■ Stated goal
Copy the data word for word, from the line that contains "You are a GUI" down to the line that contains "The height and", both included.

■ Data extract
* Begin *

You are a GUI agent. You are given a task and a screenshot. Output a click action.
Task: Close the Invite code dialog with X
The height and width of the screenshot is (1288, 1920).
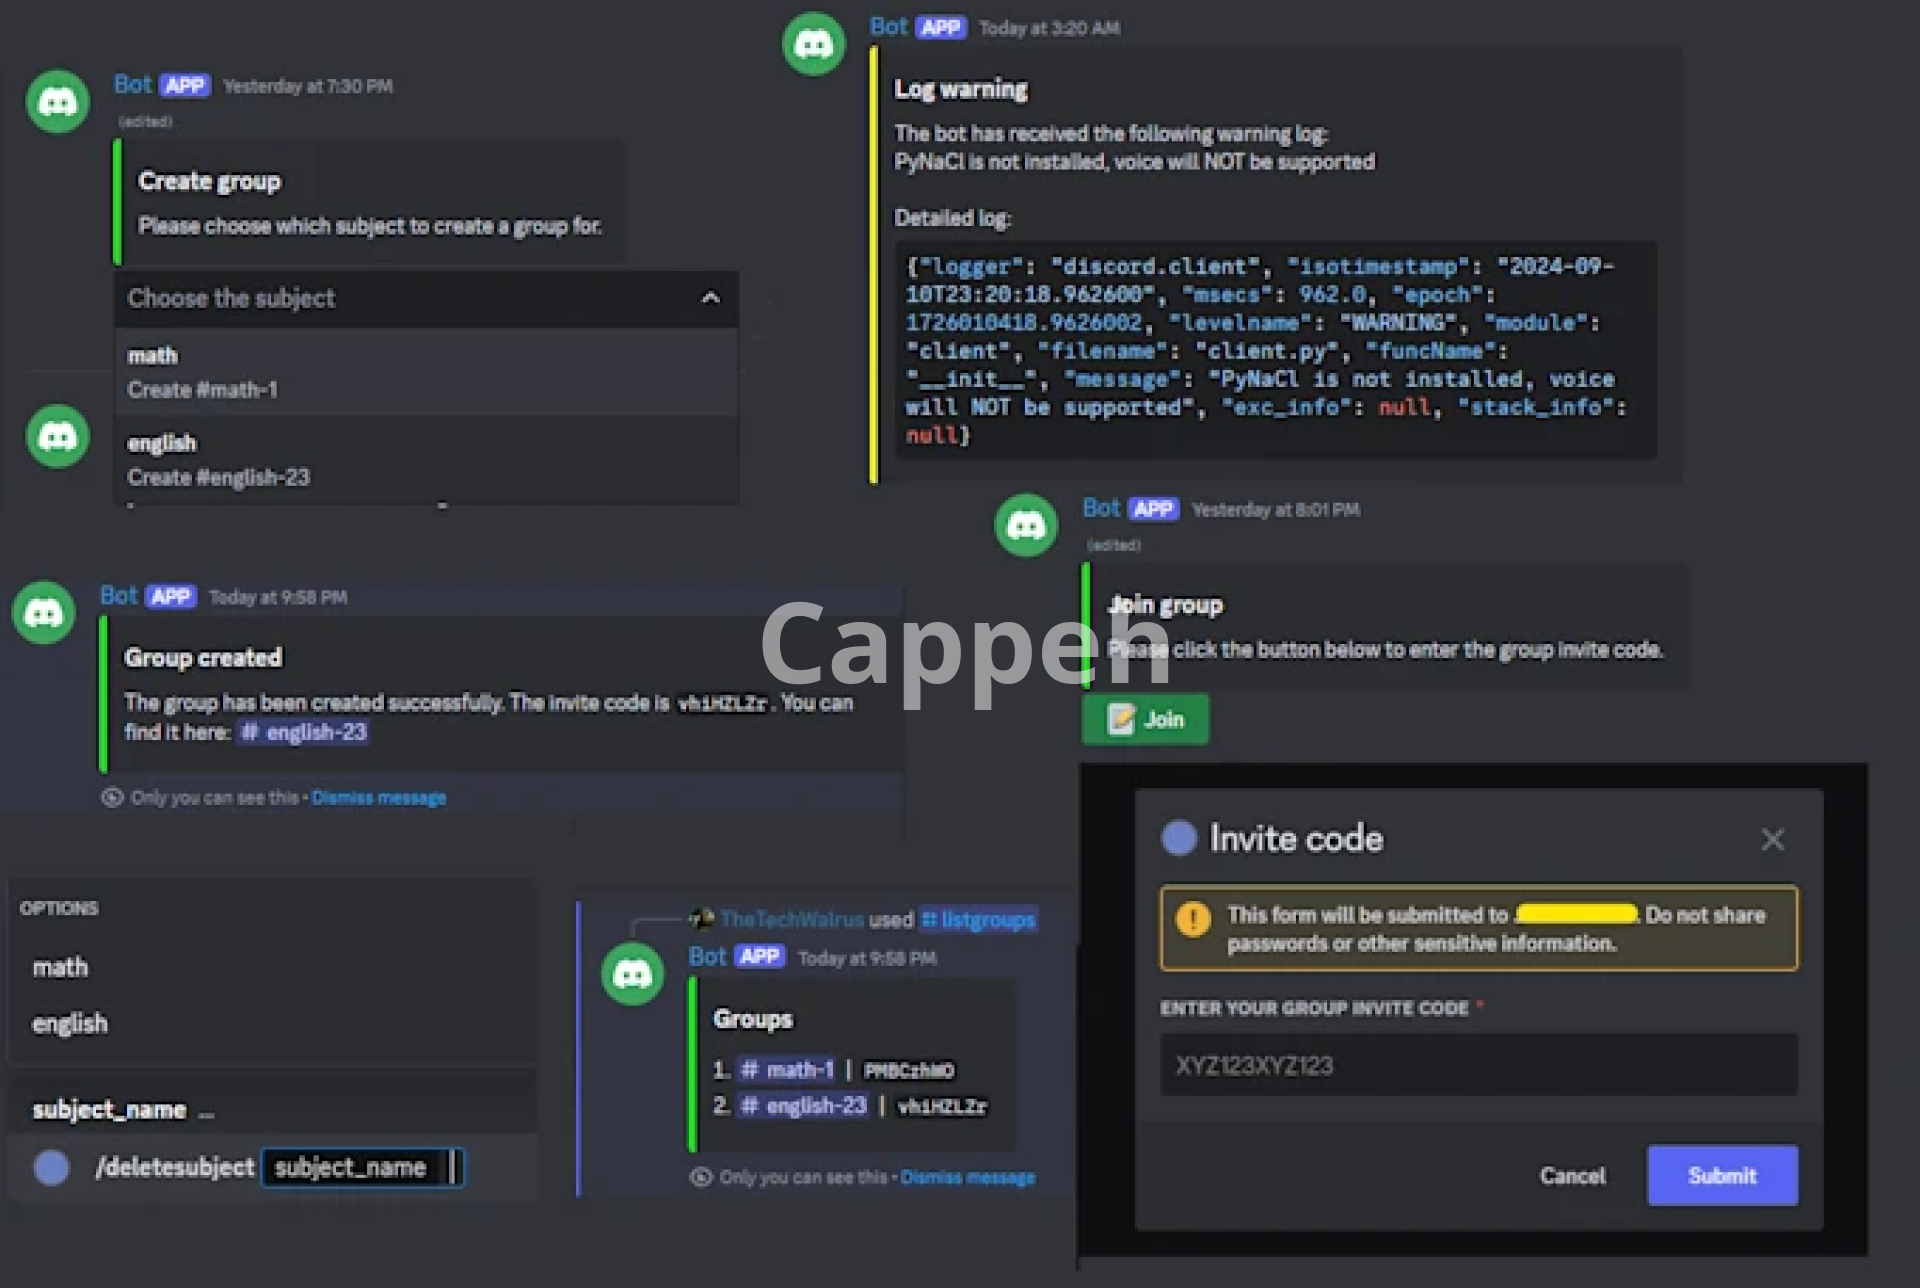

* End *
* Begin *

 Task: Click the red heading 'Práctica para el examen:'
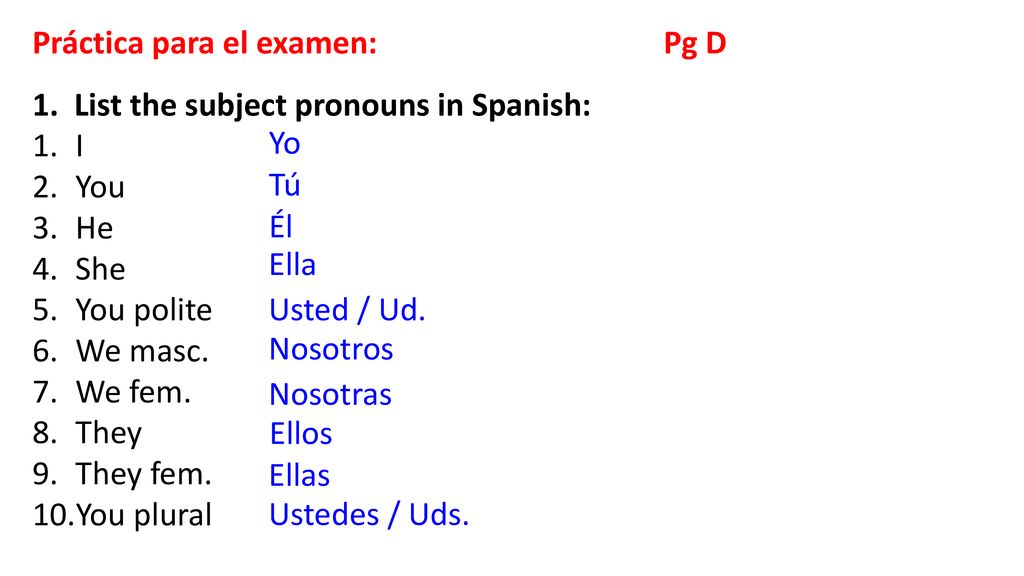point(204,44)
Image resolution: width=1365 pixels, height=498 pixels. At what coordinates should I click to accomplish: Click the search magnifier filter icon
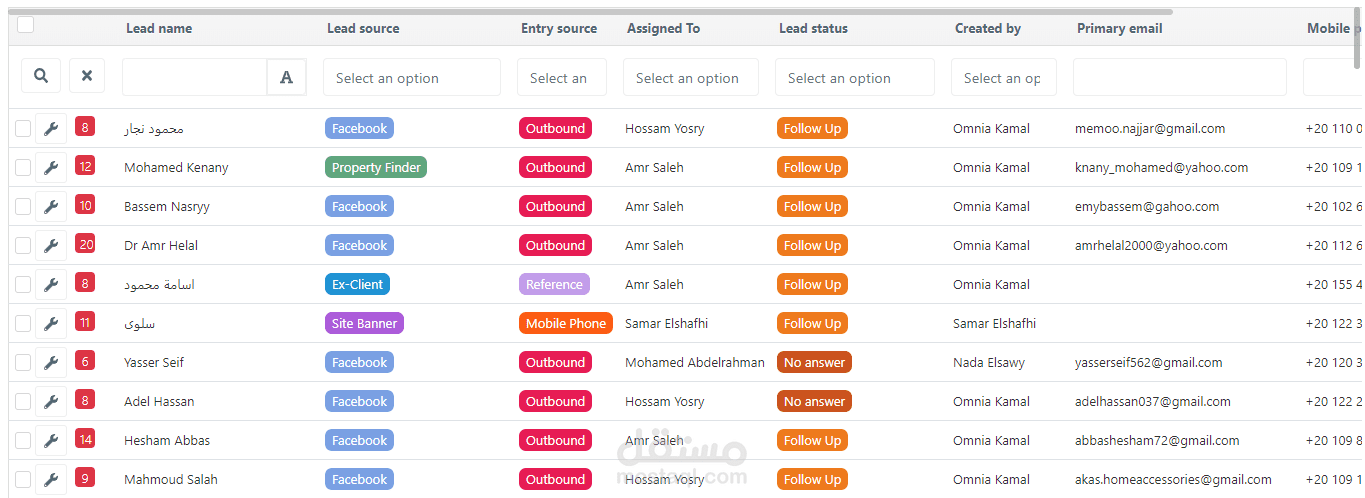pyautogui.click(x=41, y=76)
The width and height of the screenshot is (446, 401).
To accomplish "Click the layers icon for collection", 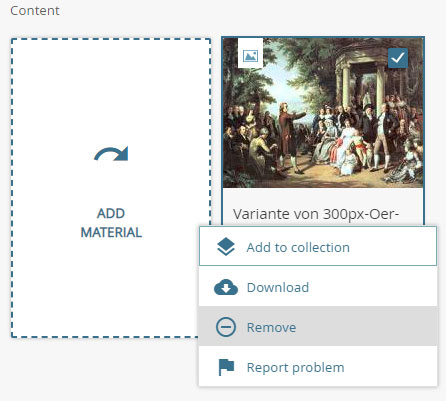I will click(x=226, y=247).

* End *
* Begin *

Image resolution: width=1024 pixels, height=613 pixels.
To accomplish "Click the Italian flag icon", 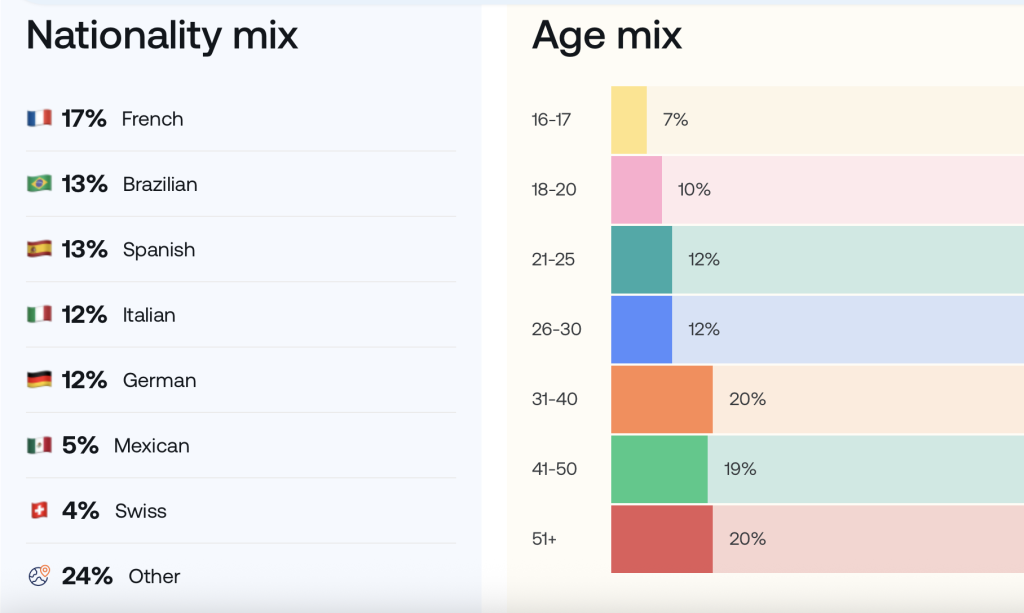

* End *

■ Output below
You are a GUI agent. You are given a task and a screenshot. Output a click action.
Task: Close the Invite code dialog with X
The height and width of the screenshot is (1288, 1920).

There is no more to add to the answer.